* **Available records**
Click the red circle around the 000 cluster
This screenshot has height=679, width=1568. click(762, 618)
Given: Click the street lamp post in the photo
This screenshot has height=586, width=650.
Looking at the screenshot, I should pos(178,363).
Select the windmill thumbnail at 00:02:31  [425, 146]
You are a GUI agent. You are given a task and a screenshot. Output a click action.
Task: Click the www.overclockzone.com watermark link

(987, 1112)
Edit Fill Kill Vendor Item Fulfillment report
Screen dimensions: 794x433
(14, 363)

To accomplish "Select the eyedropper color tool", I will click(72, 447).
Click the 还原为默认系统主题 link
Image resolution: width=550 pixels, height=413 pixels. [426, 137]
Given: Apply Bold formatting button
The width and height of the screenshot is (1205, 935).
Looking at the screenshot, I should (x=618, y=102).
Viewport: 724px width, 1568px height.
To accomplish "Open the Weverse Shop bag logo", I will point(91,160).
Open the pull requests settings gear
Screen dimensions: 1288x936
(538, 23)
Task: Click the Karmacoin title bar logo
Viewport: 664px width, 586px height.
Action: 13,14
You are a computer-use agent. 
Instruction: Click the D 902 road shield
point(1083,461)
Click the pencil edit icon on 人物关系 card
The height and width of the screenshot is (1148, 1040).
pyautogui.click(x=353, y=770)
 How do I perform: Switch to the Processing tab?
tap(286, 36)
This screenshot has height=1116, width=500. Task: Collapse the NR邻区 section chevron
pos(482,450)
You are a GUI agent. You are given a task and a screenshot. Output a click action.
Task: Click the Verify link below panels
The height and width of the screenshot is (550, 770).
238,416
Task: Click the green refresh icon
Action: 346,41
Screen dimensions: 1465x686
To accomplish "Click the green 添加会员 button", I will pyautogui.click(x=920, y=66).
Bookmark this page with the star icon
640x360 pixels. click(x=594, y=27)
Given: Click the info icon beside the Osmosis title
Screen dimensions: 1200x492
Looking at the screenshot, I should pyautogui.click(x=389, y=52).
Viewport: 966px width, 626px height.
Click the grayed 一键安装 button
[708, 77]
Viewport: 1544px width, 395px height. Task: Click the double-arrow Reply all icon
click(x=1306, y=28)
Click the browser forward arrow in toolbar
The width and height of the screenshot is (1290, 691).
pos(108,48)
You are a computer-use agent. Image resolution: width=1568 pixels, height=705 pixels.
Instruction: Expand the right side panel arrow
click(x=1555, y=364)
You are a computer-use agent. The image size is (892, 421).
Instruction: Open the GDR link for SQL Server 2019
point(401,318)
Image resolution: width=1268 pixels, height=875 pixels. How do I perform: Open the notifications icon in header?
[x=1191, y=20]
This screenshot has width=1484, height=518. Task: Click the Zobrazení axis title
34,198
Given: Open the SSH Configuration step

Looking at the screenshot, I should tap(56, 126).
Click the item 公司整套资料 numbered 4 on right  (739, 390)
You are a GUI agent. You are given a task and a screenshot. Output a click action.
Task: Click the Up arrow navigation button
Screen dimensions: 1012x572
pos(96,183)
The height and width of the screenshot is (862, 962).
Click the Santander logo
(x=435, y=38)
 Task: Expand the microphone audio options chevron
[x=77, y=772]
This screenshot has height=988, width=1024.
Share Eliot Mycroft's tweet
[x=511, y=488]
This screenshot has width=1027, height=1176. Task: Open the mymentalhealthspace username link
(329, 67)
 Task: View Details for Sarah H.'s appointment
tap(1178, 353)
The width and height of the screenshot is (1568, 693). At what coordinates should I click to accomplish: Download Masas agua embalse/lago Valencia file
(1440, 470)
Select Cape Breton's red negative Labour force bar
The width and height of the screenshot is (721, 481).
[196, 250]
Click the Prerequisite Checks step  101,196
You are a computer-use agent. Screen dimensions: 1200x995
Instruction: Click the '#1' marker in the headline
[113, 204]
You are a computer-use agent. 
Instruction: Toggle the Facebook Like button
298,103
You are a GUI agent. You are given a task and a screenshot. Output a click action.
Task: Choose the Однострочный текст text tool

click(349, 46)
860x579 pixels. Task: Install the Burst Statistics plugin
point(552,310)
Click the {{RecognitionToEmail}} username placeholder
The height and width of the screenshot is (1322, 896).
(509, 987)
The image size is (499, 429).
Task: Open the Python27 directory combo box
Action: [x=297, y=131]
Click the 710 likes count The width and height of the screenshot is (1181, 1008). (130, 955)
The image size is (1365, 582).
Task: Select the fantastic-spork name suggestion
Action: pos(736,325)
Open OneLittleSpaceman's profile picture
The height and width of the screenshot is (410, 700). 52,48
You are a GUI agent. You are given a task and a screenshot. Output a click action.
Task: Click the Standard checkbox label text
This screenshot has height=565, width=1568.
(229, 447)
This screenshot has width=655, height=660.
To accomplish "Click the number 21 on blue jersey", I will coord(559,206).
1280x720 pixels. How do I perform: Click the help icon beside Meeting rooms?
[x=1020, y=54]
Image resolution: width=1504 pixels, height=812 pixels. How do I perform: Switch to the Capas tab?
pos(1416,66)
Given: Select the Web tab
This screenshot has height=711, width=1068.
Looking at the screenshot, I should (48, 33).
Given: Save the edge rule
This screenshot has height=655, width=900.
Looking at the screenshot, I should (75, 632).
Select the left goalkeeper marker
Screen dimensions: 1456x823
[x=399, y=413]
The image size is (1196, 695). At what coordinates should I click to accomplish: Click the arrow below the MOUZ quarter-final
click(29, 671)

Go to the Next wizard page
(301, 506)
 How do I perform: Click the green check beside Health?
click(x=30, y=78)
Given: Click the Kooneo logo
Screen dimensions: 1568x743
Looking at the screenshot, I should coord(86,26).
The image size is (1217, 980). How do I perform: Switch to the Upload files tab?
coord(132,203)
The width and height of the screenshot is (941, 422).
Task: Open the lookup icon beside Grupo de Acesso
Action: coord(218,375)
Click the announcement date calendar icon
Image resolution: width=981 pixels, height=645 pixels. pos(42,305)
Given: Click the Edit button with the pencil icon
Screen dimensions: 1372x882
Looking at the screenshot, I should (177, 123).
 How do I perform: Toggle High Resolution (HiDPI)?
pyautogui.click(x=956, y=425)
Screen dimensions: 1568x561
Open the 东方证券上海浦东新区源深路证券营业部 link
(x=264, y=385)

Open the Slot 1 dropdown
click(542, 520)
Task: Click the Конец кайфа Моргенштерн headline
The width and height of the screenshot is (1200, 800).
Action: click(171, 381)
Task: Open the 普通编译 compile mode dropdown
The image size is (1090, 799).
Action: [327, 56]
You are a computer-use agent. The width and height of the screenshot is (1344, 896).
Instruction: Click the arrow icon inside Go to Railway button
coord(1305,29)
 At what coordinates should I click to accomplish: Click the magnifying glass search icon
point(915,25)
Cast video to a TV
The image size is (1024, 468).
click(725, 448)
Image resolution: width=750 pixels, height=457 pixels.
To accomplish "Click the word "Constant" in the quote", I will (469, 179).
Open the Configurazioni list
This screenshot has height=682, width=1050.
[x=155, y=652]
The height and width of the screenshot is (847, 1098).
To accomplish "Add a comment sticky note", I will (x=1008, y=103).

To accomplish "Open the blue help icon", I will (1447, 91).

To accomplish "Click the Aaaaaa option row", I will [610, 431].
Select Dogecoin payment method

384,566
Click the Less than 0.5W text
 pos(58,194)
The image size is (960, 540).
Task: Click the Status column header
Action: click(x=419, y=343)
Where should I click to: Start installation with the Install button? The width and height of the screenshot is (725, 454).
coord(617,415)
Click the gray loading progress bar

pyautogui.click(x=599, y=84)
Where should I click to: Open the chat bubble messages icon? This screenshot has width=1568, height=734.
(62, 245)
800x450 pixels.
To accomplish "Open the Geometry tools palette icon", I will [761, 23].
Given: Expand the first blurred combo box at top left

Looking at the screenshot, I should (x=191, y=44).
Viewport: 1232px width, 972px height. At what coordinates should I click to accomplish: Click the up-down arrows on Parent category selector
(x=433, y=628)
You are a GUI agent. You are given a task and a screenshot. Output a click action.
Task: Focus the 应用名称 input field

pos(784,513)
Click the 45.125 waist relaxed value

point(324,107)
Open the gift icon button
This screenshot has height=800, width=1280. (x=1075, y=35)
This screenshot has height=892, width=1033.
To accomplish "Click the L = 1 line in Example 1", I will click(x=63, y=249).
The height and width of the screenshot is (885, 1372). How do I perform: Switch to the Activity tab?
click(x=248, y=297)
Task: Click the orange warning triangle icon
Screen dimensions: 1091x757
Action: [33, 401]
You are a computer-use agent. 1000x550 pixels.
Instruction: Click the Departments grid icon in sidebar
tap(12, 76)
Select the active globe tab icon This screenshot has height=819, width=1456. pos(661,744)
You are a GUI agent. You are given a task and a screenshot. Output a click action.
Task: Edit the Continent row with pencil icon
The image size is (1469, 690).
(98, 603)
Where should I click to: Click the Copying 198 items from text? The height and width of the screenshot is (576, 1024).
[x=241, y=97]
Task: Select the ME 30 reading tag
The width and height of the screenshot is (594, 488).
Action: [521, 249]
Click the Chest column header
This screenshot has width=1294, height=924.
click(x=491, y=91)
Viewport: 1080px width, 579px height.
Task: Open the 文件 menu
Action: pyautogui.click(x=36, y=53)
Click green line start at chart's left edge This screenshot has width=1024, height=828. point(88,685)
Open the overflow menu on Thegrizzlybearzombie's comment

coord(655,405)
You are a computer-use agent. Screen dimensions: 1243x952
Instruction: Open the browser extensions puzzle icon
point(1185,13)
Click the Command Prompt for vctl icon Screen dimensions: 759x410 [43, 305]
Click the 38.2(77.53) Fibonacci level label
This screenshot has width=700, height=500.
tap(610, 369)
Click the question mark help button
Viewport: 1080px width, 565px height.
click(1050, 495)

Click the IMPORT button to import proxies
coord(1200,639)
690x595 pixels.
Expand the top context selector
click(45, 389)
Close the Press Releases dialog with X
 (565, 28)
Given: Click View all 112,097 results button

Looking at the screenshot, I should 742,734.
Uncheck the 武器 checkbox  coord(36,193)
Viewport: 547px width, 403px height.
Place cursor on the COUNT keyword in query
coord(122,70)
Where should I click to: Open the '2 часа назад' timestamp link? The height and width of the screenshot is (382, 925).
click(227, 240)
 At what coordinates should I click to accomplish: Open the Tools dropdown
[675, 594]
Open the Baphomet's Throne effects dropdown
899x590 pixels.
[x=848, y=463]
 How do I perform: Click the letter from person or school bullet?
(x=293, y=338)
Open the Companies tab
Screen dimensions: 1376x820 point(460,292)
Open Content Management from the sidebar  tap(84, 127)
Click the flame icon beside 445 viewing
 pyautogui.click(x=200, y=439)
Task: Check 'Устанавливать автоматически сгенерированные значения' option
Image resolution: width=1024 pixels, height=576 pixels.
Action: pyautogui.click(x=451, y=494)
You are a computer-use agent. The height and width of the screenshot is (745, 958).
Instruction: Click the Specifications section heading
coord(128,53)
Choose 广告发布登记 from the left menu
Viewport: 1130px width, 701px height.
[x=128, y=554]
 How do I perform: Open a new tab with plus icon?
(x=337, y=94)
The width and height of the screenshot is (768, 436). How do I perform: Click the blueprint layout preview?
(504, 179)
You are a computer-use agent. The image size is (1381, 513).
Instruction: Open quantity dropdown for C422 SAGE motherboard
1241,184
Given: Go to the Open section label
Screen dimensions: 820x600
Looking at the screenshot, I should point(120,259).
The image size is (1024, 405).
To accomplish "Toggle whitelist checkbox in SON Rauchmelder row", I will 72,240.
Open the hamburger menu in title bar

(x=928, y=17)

* **Task brief**
All lines from the one with "Instruction: Click the Specifications" to the end of the material above should be copied exactly, both ends included, and nothing else.

* **Task output**
Instruction: Click the Specifications section heading
coord(128,53)
Choose 广告发布登记 from the left menu
Viewport: 1130px width, 701px height.
[x=128, y=554]
 How do I perform: Open a new tab with plus icon?
(x=337, y=94)
The width and height of the screenshot is (768, 436). How do I perform: Click the blueprint layout preview?
(504, 179)
You are a computer-use agent. The image size is (1381, 513).
Instruction: Open quantity dropdown for C422 SAGE motherboard
1241,184
Given: Go to the Open section label
Screen dimensions: 820x600
Looking at the screenshot, I should point(120,259).
The image size is (1024, 405).
To accomplish "Toggle whitelist checkbox in SON Rauchmelder row", I will 72,240.
Open the hamburger menu in title bar

(x=928, y=17)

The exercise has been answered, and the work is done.